東京商工リサーチが全国の経営者を対象に実施した調査によると、2014年の日本の景気について「良くなる」と回答した経営者は全体の47.3%と約半数を占めた。「横ばい」は42.9%で、全体の9割が景気上昇か現状維持と予測。株価についても「上昇する」が49.6%、「横ばい」が38.3%で、景気回復への期待感が表れている。
ただし景気予想を地区別でみると、北海道で「良くなる」の比率が35.7%と、9地区の中で唯一4割に届かなかった。中部は「良くなる」は40.8%であったものの「悪くなる」も12.7%で9地区の中で最も高かった。公共事業への依存度が高い北海道では人手不足や資材高騰への不安、自動車関連業界がけん引する中部では国内生産・販売の低迷予想や消費増税の引き上げへの懸念などが強く、地区によって景気に対する見方が異なるようだ。
対ドル円相場については「円安」予想が34.6%で、「横ばい」をあわせると87.7%を占めた。産業別の「円安」の回答は金融・保険業が42.3%と高く、不動産産業39.7%、卸売業39.5%、小売業37.7%、運輸業34.8%が続き、為替変動の業績への影響が強い産業で「円安」が強い結果となった。逆に「円高」は建設業16.1%、農林漁鉱業15.7%、運輸業15.1%など、内需型の産業で高いという。
消費税率8%から10%への引き上げ時期については、現在予定されている「2015年10月」は17.2%と2割に満たなかった。最多は「2016年4月」(41.9%)で、次いで「引上げなし」が28.4%と多かった。東京商工リサーチでは、景気上昇を予測しつつも、現在の景気動向にまだ力強さを感じていない結果が表れているとする。

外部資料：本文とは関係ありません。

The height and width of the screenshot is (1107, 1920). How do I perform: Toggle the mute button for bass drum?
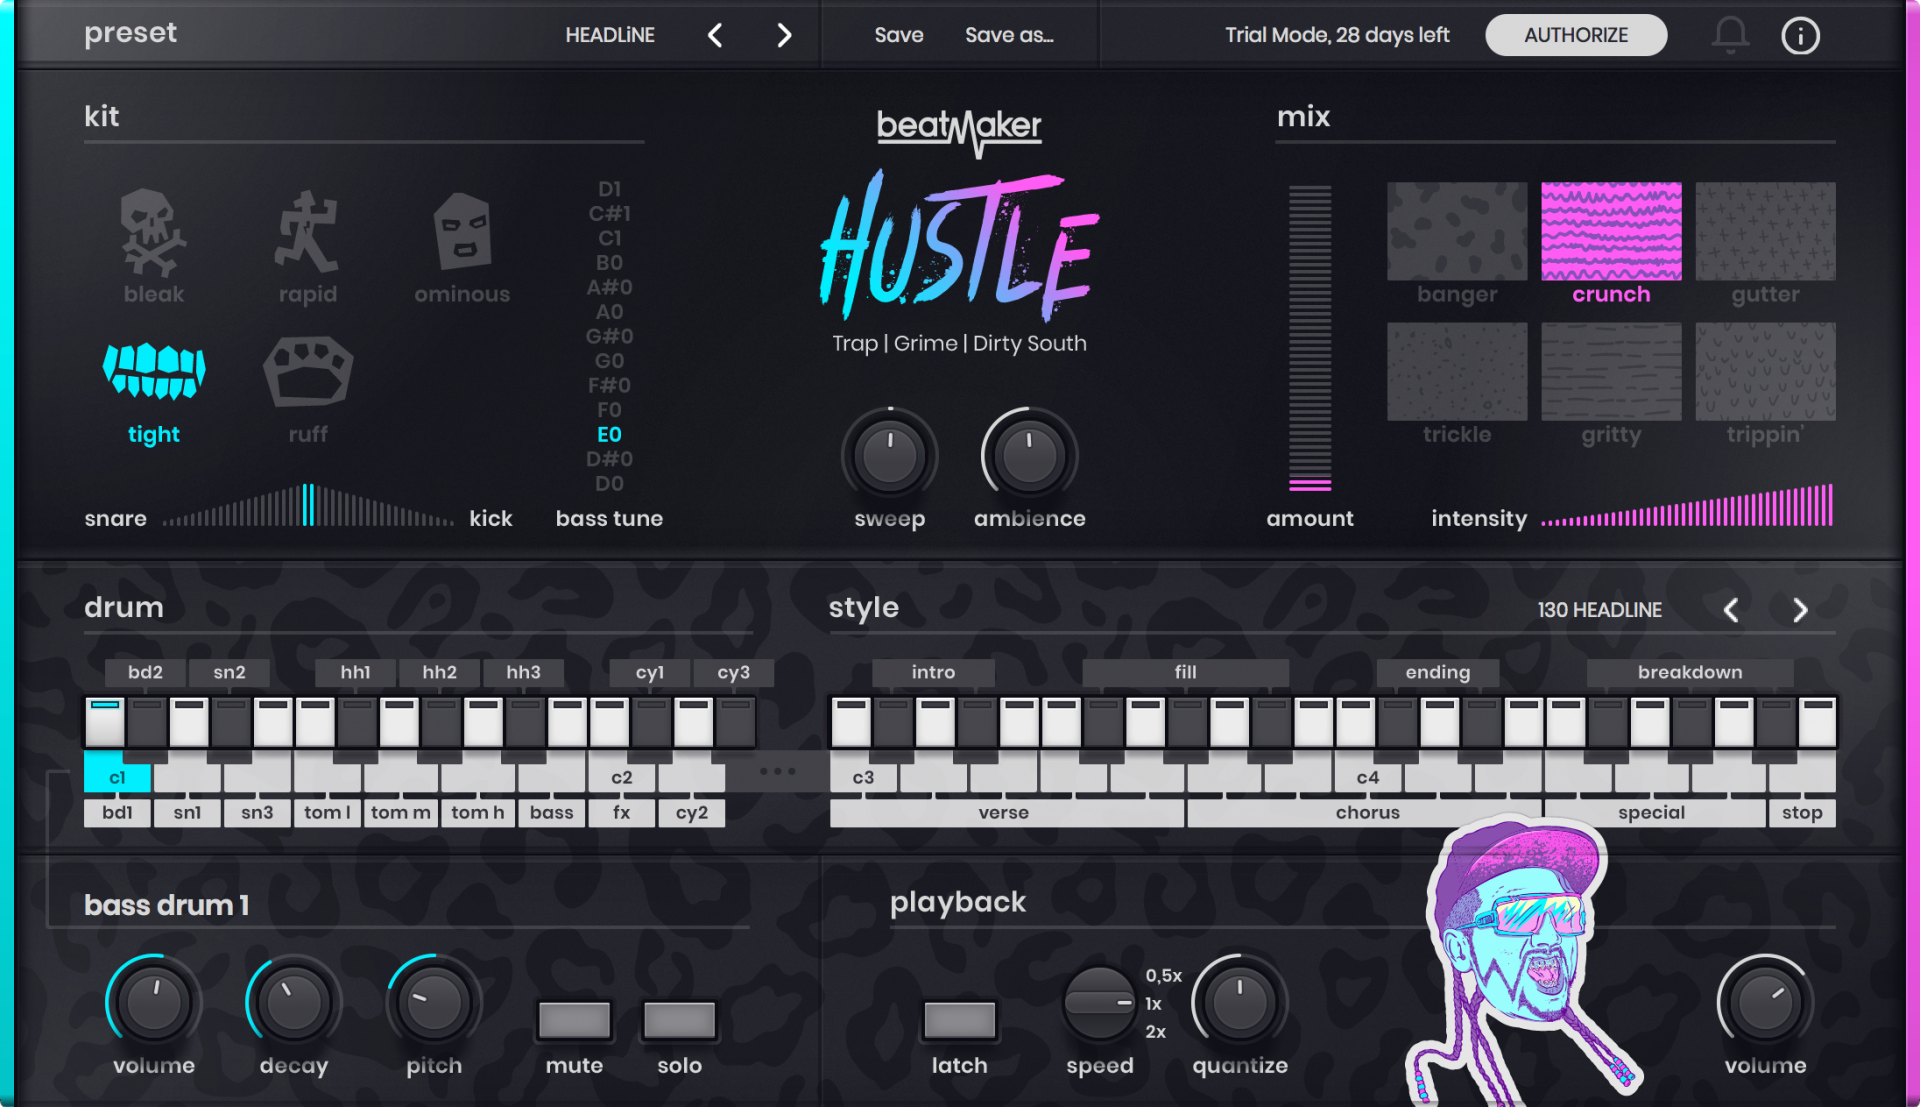pos(574,1020)
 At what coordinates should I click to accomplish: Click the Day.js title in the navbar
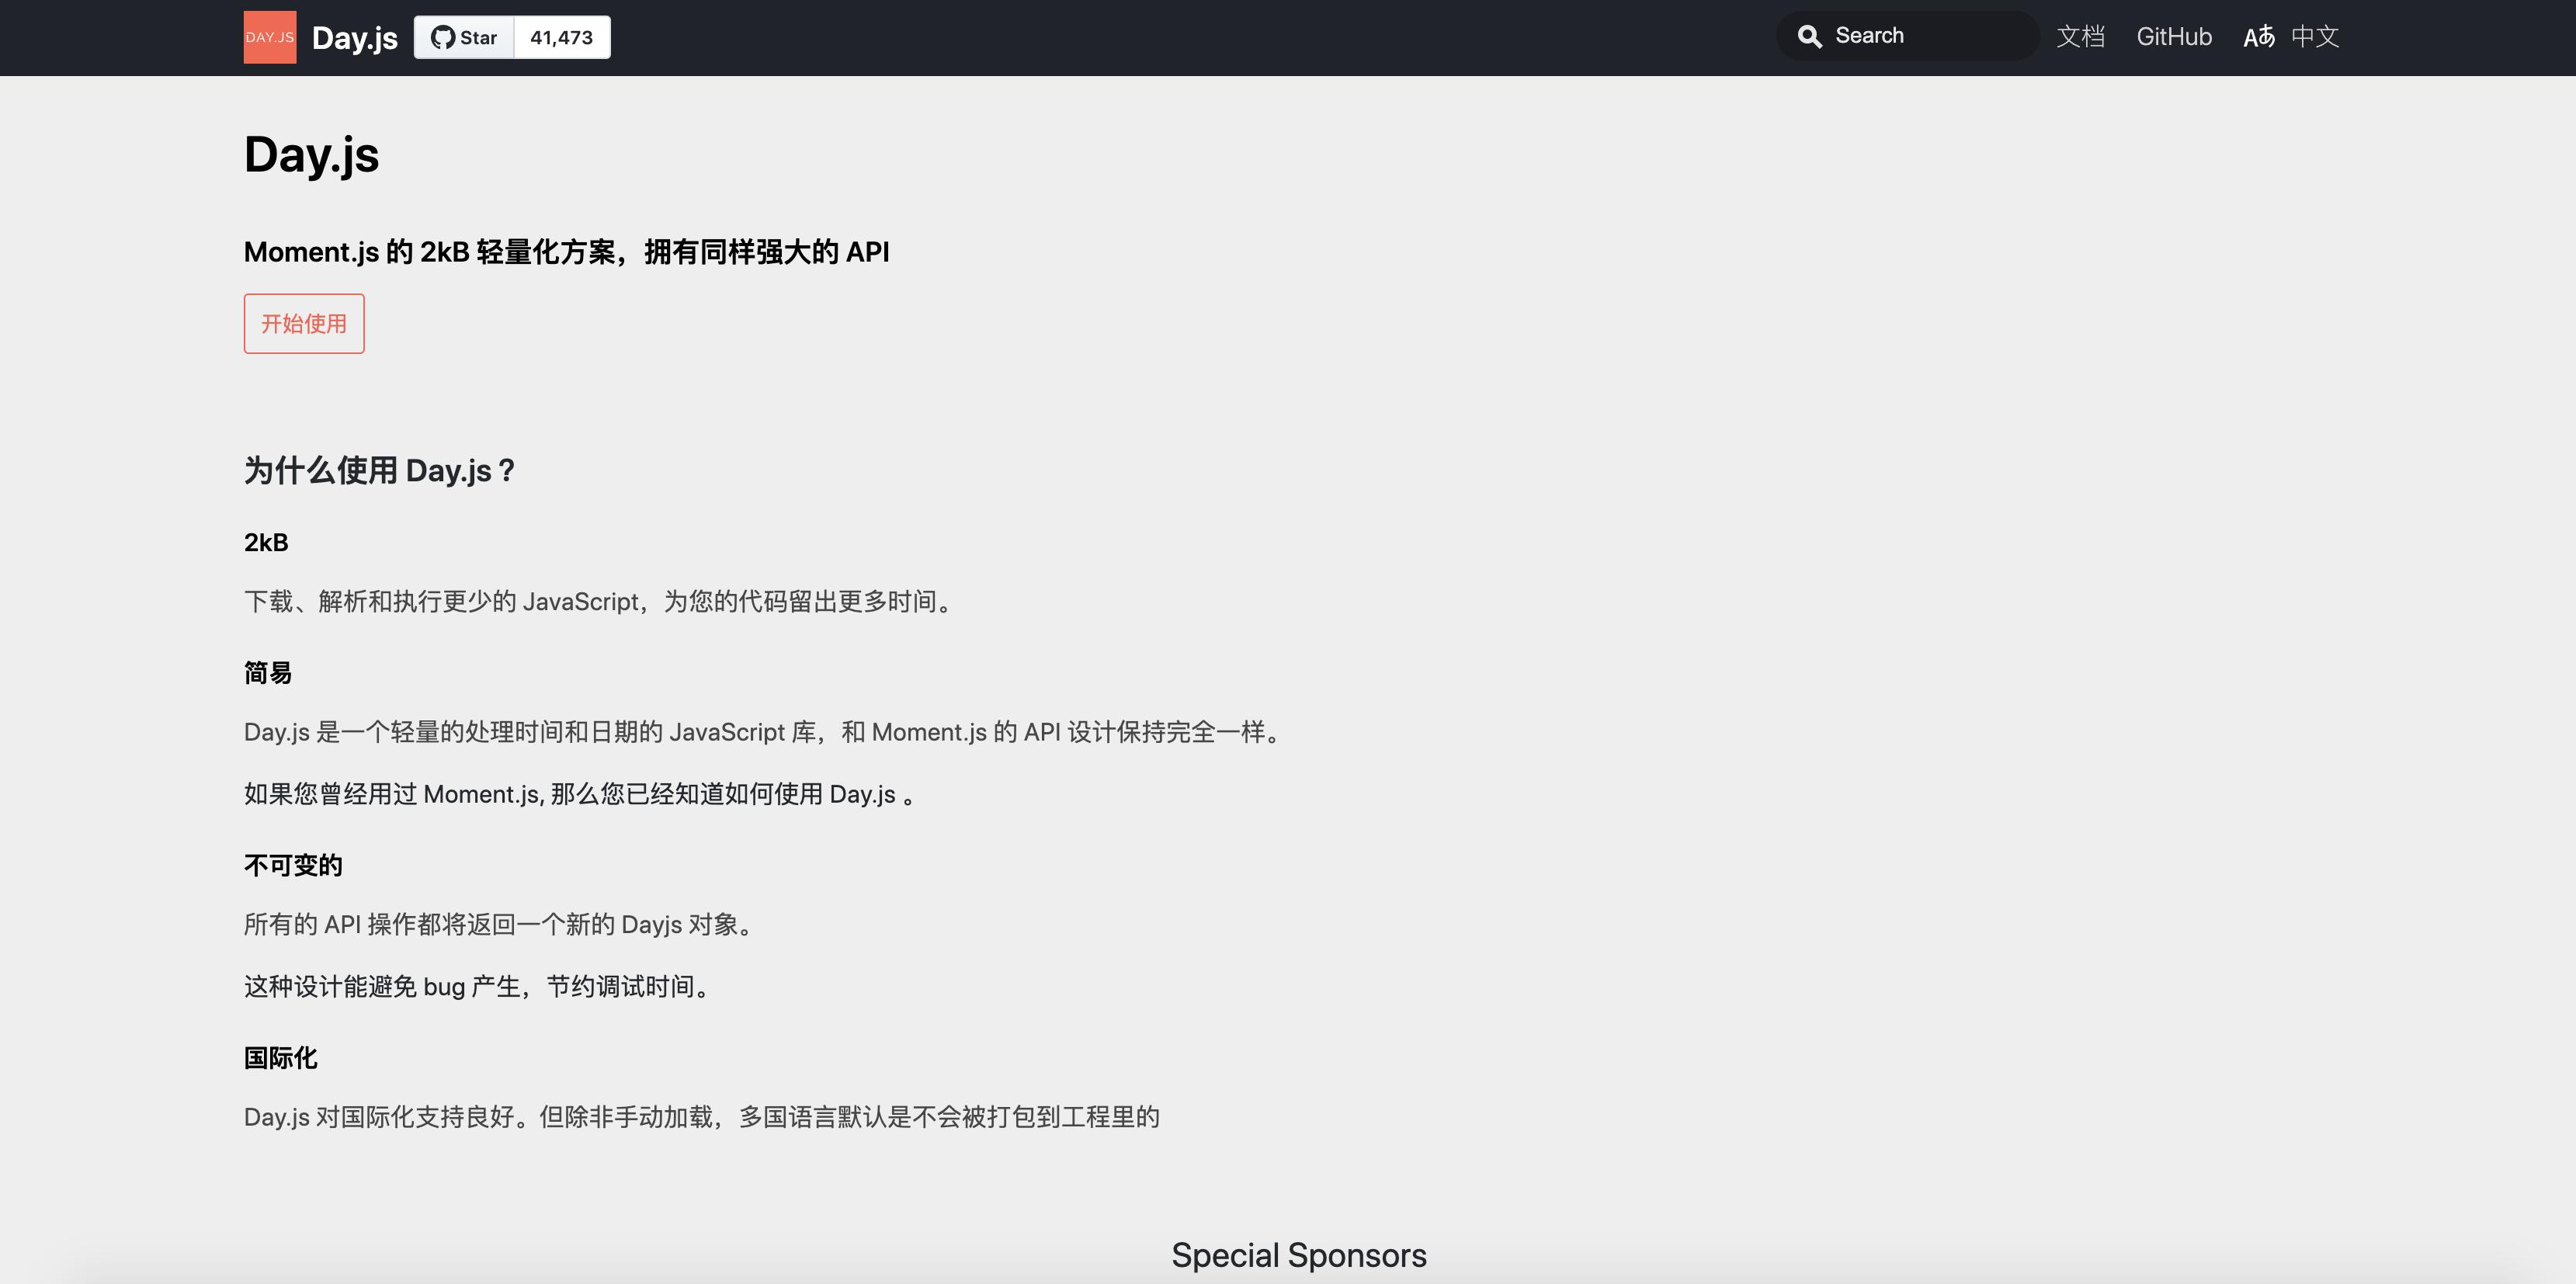(x=353, y=37)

月次賃金についても「変わらない」が58.4%と約6割。「ダウンする」は3.8%と少ないものの、「アップする」は37.6%で4割に満たなかった。景気回復への強い期待をする一方で賃上げには慎重姿勢を維持し、足元固めを優先する経営者が多いようだ。「アップする」を地区別でみると、近畿が40.2%で最も高く、九州39.3%、関東39.1%、中国39.0%と続いた。大都市ほど「アップする」傾向が強いものの、自動車産業の多い中部は35.2%と弱く、先行きを慎重に見ている状況がうかがえる。
同調査は2013年11月14日~11月22日までインターネットで実施し、3539社から有効回答を得た。